A $19 billion hedge fund has put one theme at the heart of its investment strategy ? and it should strike fear into 'middlemen'
Also known as intermediaries, middlemen help facilitate transactions between companies and customers. They can be agents, brokers, or wholesalers.
These go-betweens can in some cases be cut out of the equation, or disintermediated. Companies can save the money they otherwise would have paid out to those middlemen if they find a way to do business without them. This is a key trend that ValueAct has picked up on.
ValueAct takes a bottom-up fundamental-value approach to investing. The fund spends a lot of time on the details and it describes itself as "business model-centric, not industry-centric."
"This is evidenced by the amount of time we spend analyzing business models, including how companies produce goods and services, how they interact with customers, how they get paid," Ubben wrote in a letter to investors dated February 4. "These dynamics change slowly, but their impacts are profound on the companies' returns on capital, can very often overwhelm macro-economic cycles and be more long-lasting in effect."
From the letter (emphasis added):
We are pleased to see structurally improving business models at most of our portfolio companies. One common theme we have explicitly chosen to invest in across multiple industries is direct customer engagement and disintermediation. Said another way, we look for opportunities where a company can remove intermediaries that distribute, resell, install, service and maintain their products. In the case of a company with diffused customers and limited internal resources, the "middlemen" can be extremely helpful. However, this help comes with a cost as the middlemen need to get paid, extracting economics from the industry. They also own the customer relationships, often leaving the supplier in the dark as to the customers' identities, locations, behaviors, preferences and level of activity. In the case of intangible goods, such as software or media, this loss of control can lead to widespread piracy. A direct relationship with the customer can enable more specific market intelligence, fostering faster, iterative product development cycles that work to further align interests between companies and their customers.
Cloud computing has enabled Adobe Systems Incorporated ("Adobe") and Microsoft to build two of the largest software as a service ("SaaS") businesses in the world with Creative Cloud and Office 365. Importantly, with each, a direct connection with the end user has been established allowing a real-time study of usage patterns, near-continuous product updates and a host of other features. This was not possible when their software was indirectly distributed and ran on the island of a PC or a corporate data center. Today, files can sync seamlessly in the cloud across devices and offices. The cloud processing power also allows for heavy duty computation, including de-blurring photos and videos, 3D simulations, fast search queries across disparate data sources and almost limitless data storage.
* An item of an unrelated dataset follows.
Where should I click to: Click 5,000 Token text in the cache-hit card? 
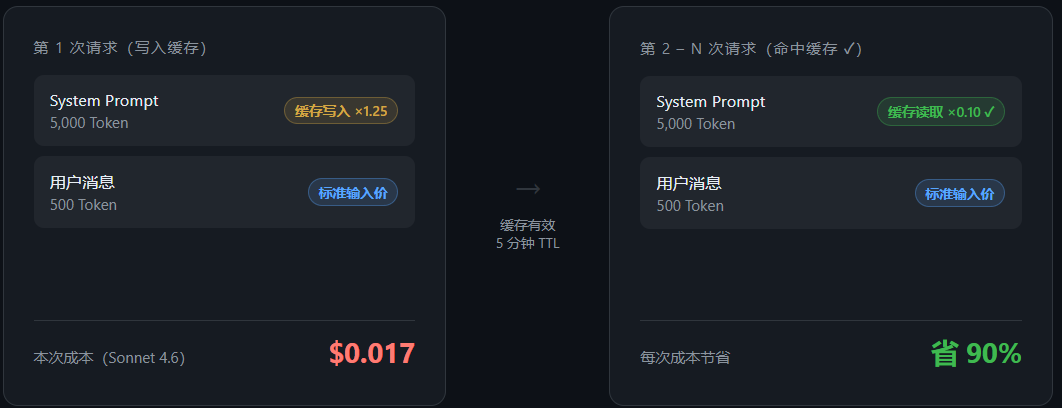696,124
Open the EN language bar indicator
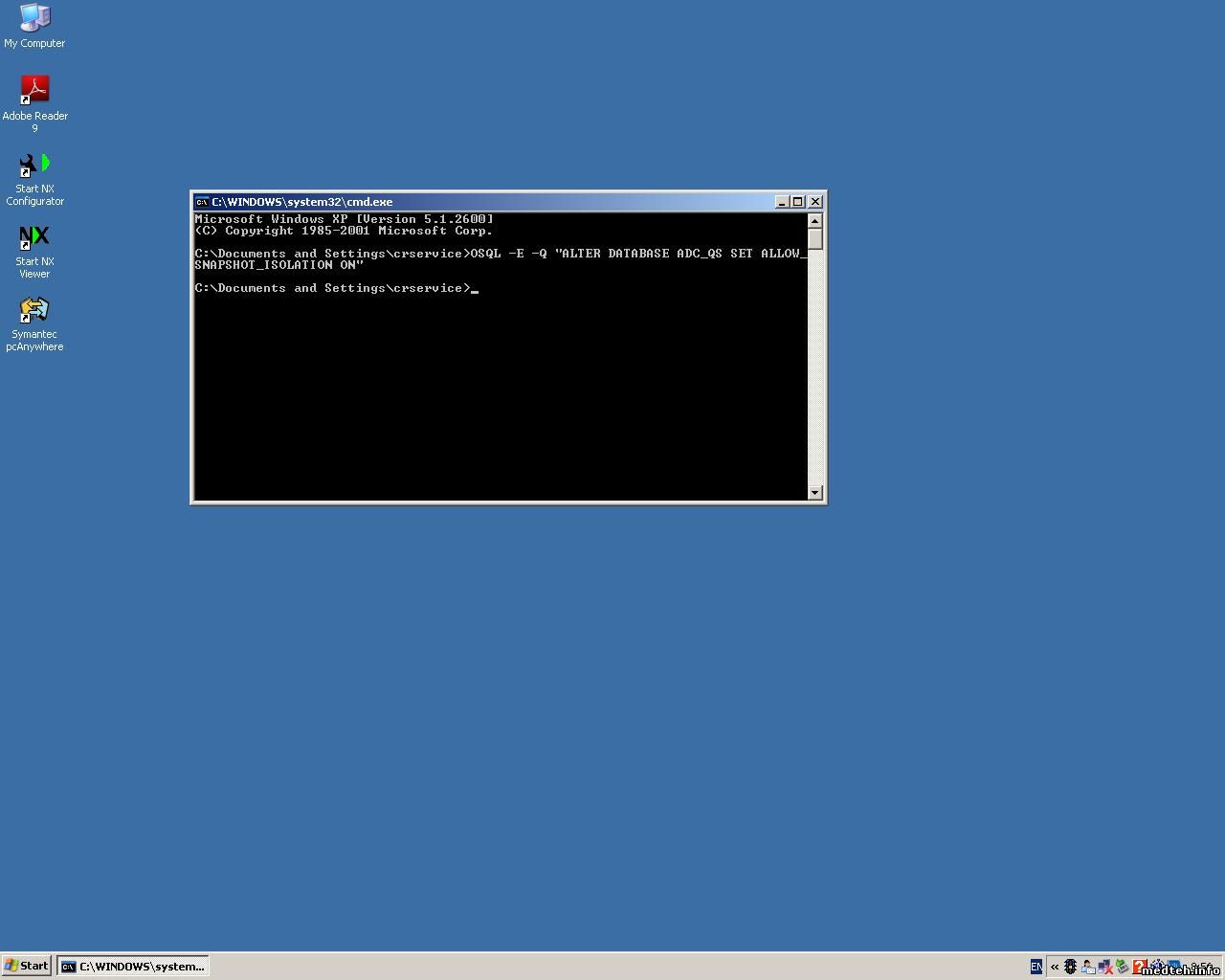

Adobe and Microsoft are now benefiting from the information that comes with having direct insight into what the customer wants, empowering them to continue to improve their products, giving the customer more and then getting paid more as a result.
ValueAct fell 1.3% in the fourth quarter to end 2015 down 2.2%. The average hedge fund fell 2.76% in 2015, according to data from Hedge Fund Research.
Since ValueAct's inception in 2000, it has produced annualized net returns of 15.5%.